JUSTICIA DE LAS AFLICCIONES



La compensación que Jesús promete a los afligidos de la Tierra, no puede tener
lugar sino en la vida futura; sin la seguridad del porvenir, esas máximas no tendrían sentido,
o serían, mejor dicho, un engaño. Aún con esta certeza difícilmente se comprende la
utilidad de sufrir para ser feliz. Se dice que se hace para tener más mérito; pero entonces se
pregunta uno: ¿Por qué los unos sufren más que los otros? ¡Por qué los unos nacen en la
miseria y los otros en la opulencia, sin haber hecho nada para justificar esta posición? ¿Por
qué a los unos nada les sale bien, mientras a los otros todo parece sonreírles? Pero lo que
aún se comprende menos es el ver los bienes y los males tan desigualmente distribuidos
entre el vicio y la virtud, y ver a los hombres virtuosos sufrir al lado de los malos que
prosperan. La fe en el porvenir puede consolar y hacer que se tenga paciencia; pero no
explica esas anomalías que parecen desmentir la justicia de Dios.

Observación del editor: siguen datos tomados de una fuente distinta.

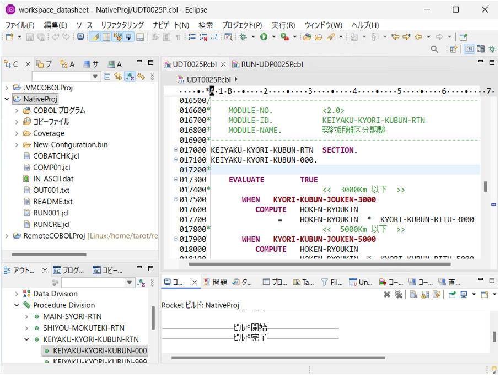
Task: Sort outline members alphabetically
Action: [x=141, y=282]
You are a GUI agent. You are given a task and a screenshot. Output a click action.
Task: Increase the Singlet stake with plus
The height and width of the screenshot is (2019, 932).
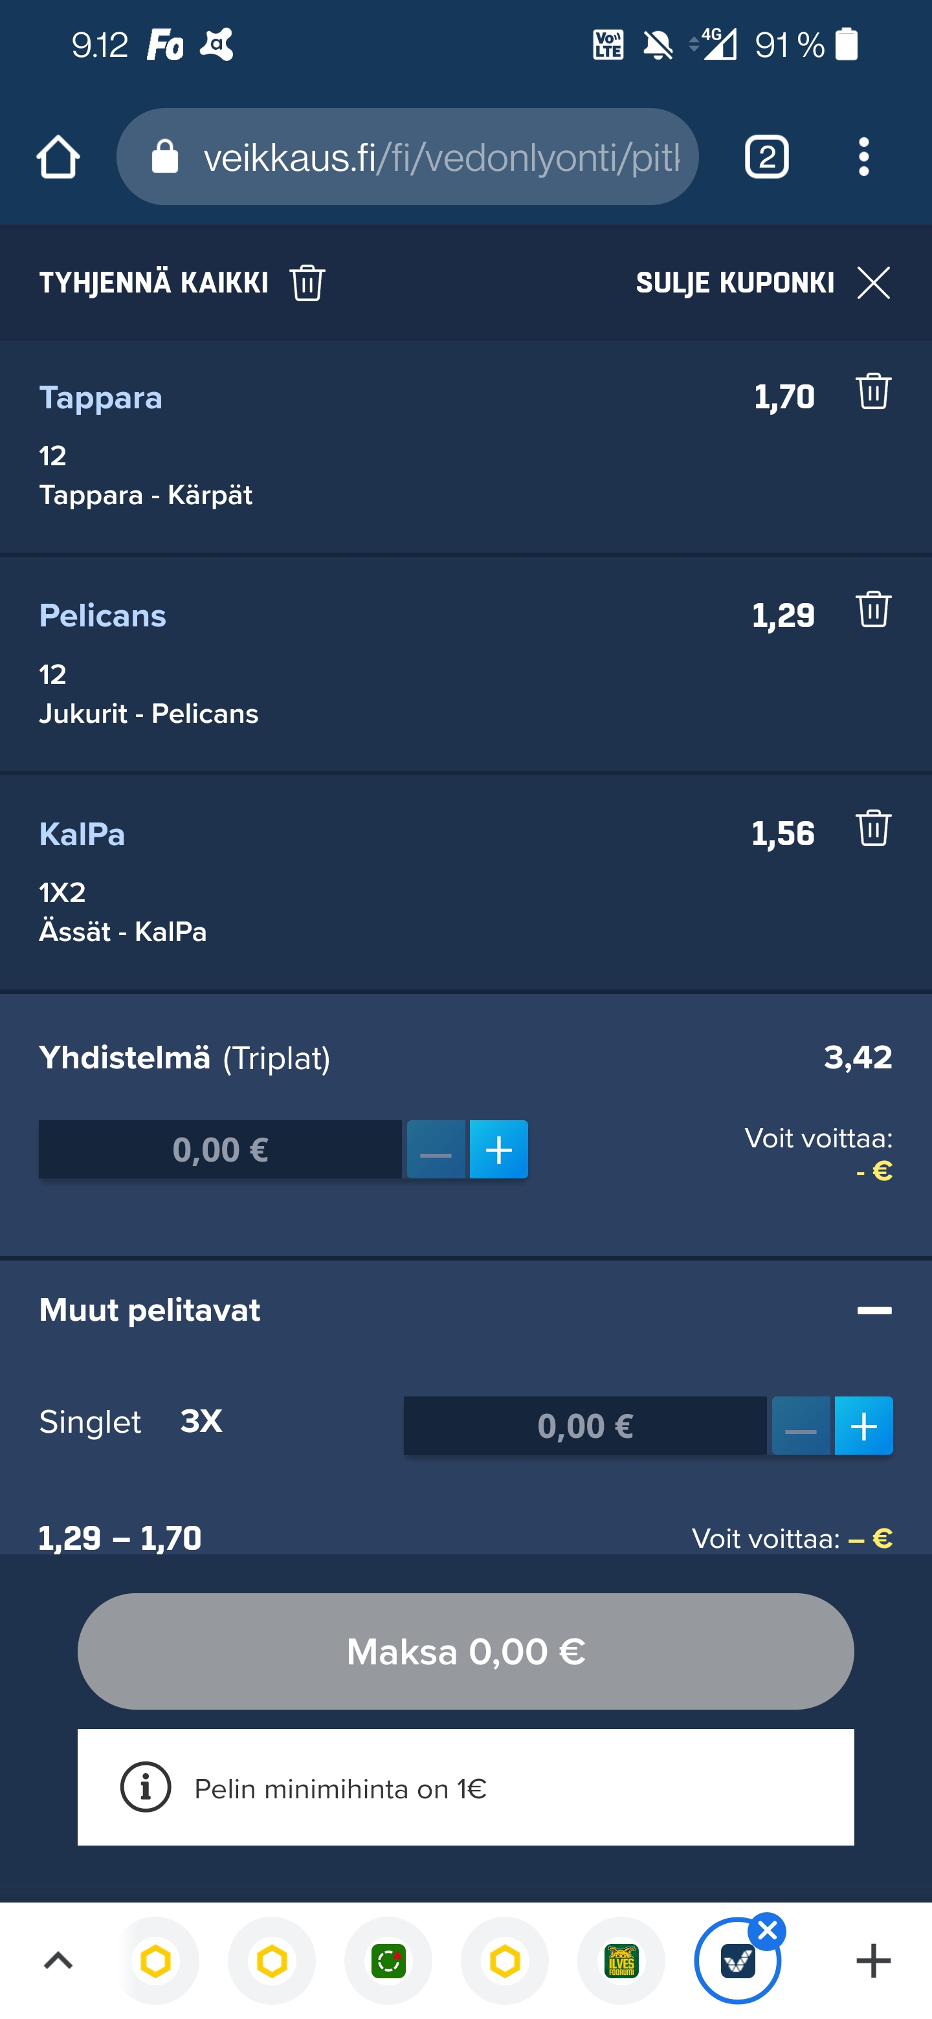863,1426
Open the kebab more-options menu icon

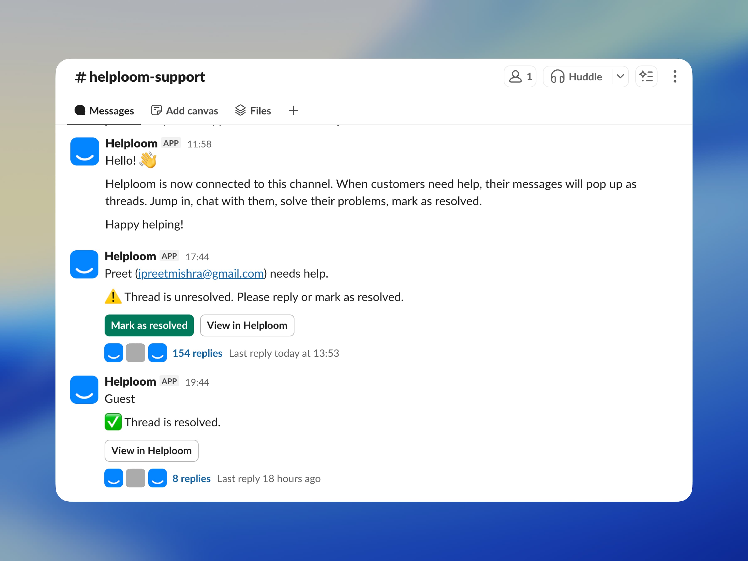675,77
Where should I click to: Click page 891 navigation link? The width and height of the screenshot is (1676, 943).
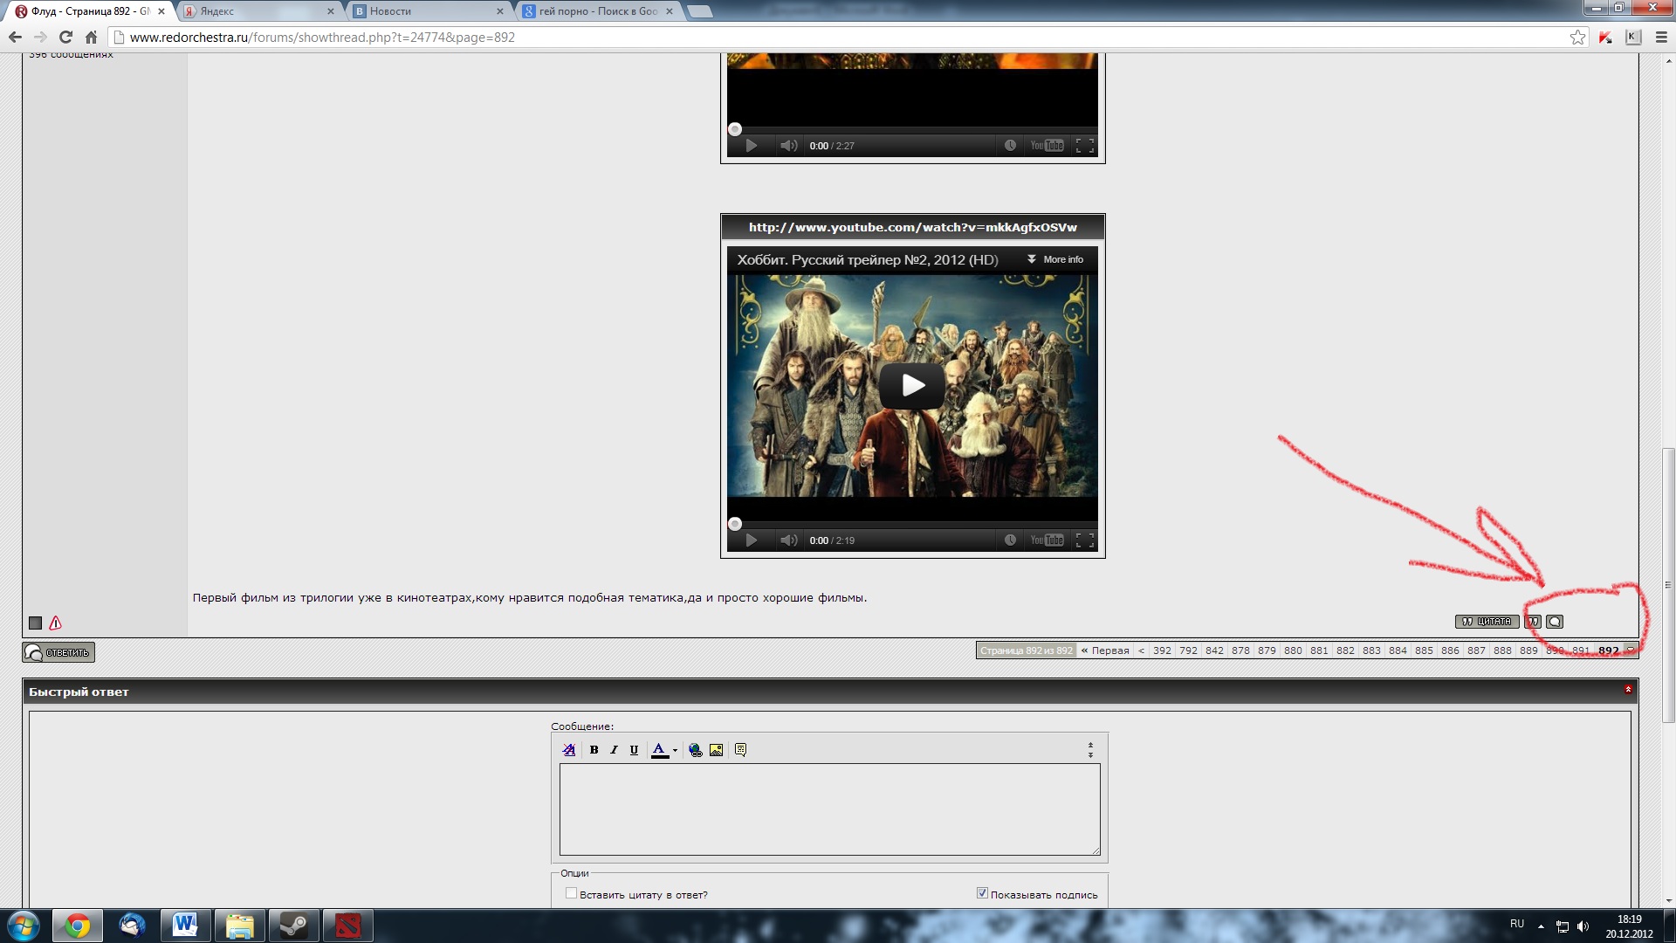pos(1582,650)
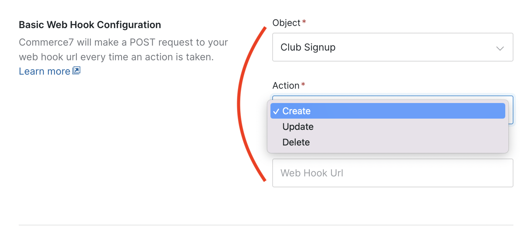Click inside the Web Hook Url field
The height and width of the screenshot is (231, 529).
tap(392, 173)
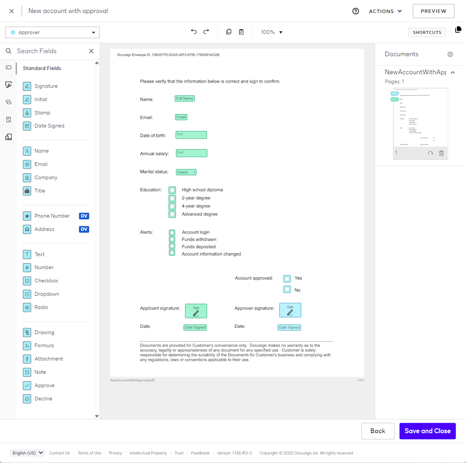Rotate the page with the rotate icon
466x463 pixels.
tap(430, 153)
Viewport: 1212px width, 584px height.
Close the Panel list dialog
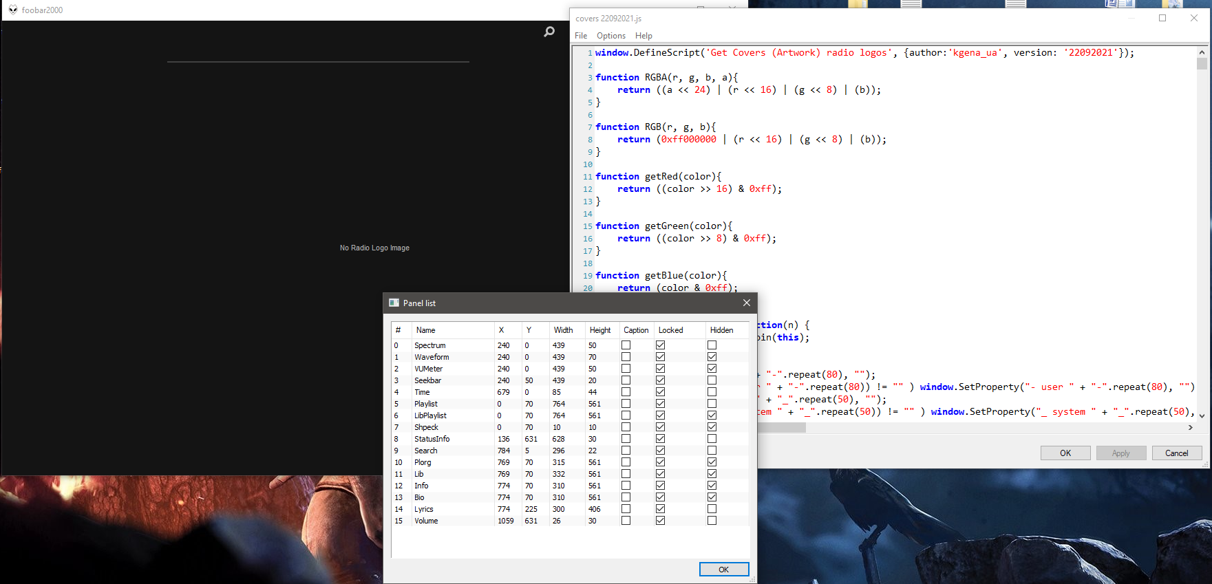[x=746, y=303]
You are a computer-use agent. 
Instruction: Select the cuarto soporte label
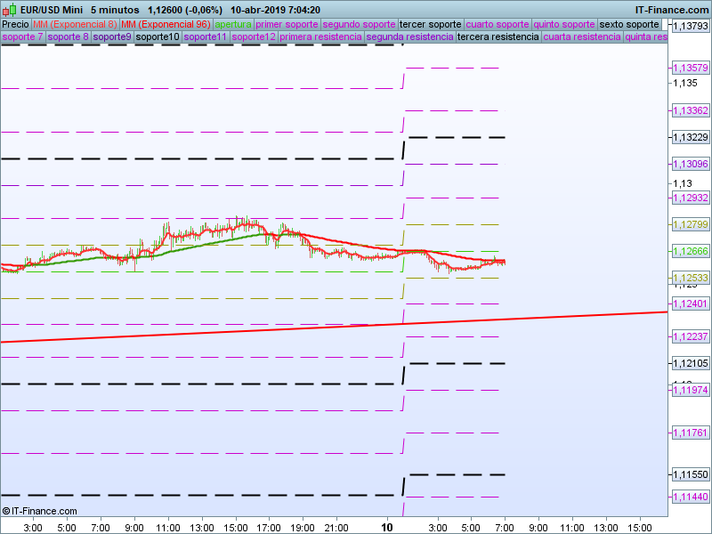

Sin embargo, desde que se admite a Dios no se le puede concebir sin que sea
infinito en perfecciones; debe ser todo poder, todo justicia, todo bondad, sin lo cual no
sería Dios. Si Dios es soberanamente bueno y justo, no puede obrar por capricho ni con
parcialidad. Las vicisitudes de la vida tienen, pues, una causa, y puesto que dios es justo,
esta causa debe ser justa. Todos deben penetrarse de esto. Dios ha puesto a los hombres en
el camino que conduce a esta causa por medio de la enseñanza de Jesús, y juzgándoles hoy
en buena disposición para comprenderla, se revela completa por medio del Espiritismo, es
decir, por la voz de los Espíritus.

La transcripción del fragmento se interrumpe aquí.